The History of Manias and Its Aftermath
All bubbles share a key trait: speculators chasing a vision. But their forms differ. During the late 2000s, the housing bubble almost brought down the global banking system. Before that, the internet boom burst when investors realized that web-based pet food retailers were not inherently valuable.
This pattern extends centuries. From the 17th-century Dutch tulip mania to the 18th-century South Sea Bubble, the past is littered with cases of irrational exuberance ending in collapse. Research indicates that virtually every new technological frontier triggers a speculative surge that ultimately overheats.
Virtually each new frontier opened up to investment has resulted in a financial frenzy. Capital rush to tap into its potential only to overshoot and stampede in retreat.
A Critical Question: Dot-Com or Housing?
Thus, the paramount issue about the current AI funding landscape is less concerning its inevitable deflation, but the character of its aftermath. Would it resemble the 2008 bubble, leaving a hobbled financial system and a severe, long downturn? Or, might it be more like the dot-com bubble, which, while painful, in the end paved the way for the contemporary internet?
A major determinant is financing. The housing crisis was propelled by high-risk housing credit. The current concern is that this AI spending spree is increasingly dependent on debt. Leading technology firms have reportedly raised record sums of corporate bonds this period to finance expensive infrastructure and chips.
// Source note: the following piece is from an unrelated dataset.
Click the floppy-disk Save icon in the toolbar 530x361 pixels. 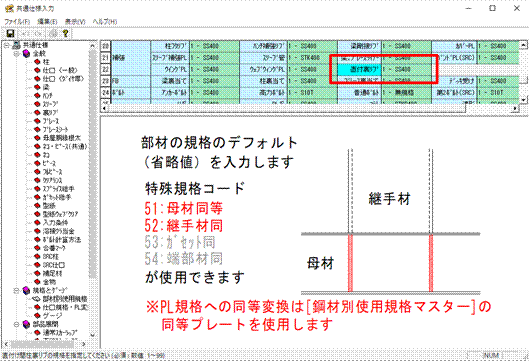pos(10,33)
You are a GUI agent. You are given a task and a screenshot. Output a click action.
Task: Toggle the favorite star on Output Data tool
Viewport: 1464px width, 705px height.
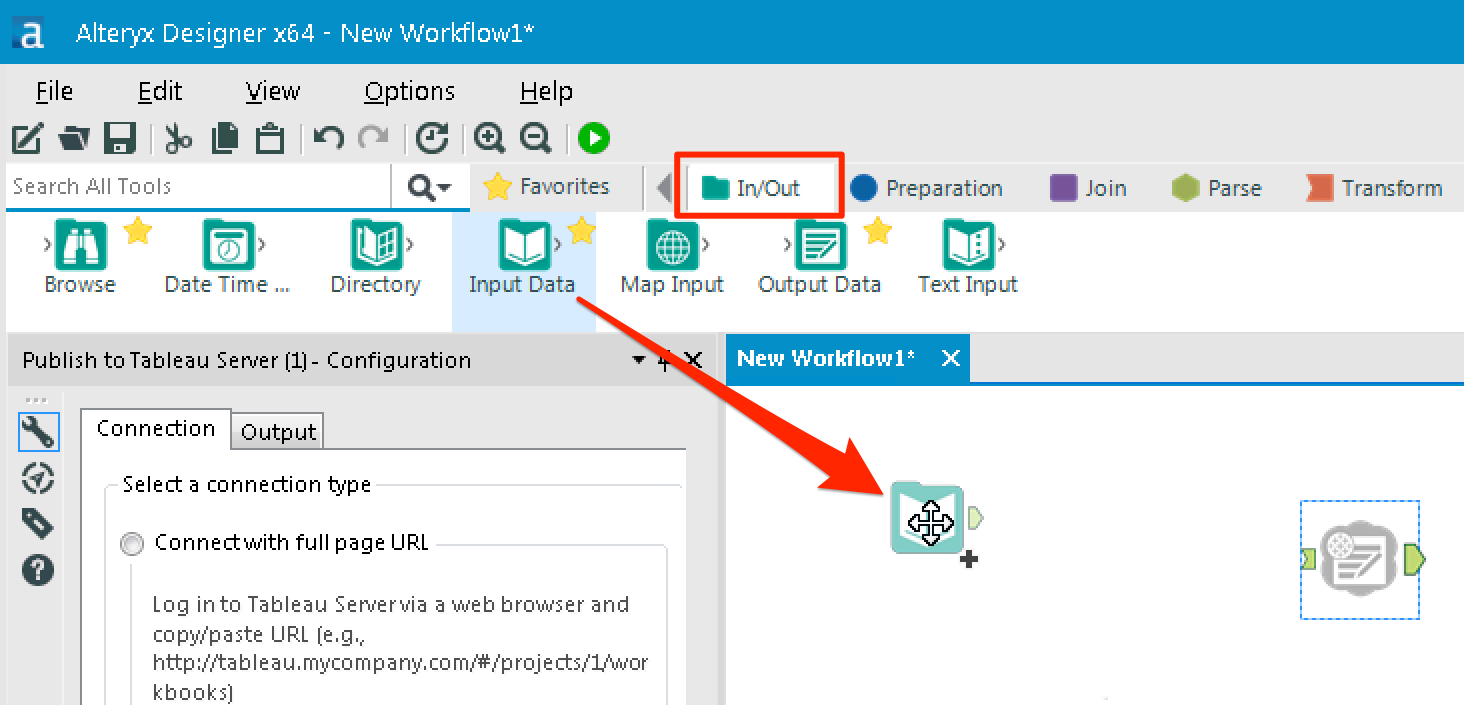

Such reliance introduces systemic risk. If the bubble deflates, heavily leveraged companies could default, potentially triggering a financial crunch that extends far beyond the tech sector.
The Even Deeper Question: What About the Tech Itself Sound?
Apart from finance, a even more fundamental uncertainty looms: Will the prevailing architecture to artificial intelligence actually produce lasting value? Past booms often left behind useful infrastructure, like railways or the web.
However, influential thinkers in the AI community now doubt the roadmap. Some argue that the enormous spending in LLMs may be misplaced. They propose that reaching genuine Artificial General Intelligence—a superhuman intelligence—demands a radically different approach, such as a "world model" design, rather than the existing correlation-based models.
If this view turns out to be accurate, a sizable portion of the current colossal technology investment could be channeled toward a scientific dead end. Much like the gold prospectors of yesteryear, today's investors might find that providing the shovels—here, chips and cloud power—does not guarantee that there is real transformative intelligence to be discovered.
Final Thought
This AI chapter is undoubtedly a speculative surge. Its critical task for observers, regulators, and society is to look beyond the coming market correction and consider the dual legacies it will create: the economic wreckage left in its aftermath and the technological foundation, if any, that remain. The long-term may well hinge on the legacy ends up the most significant.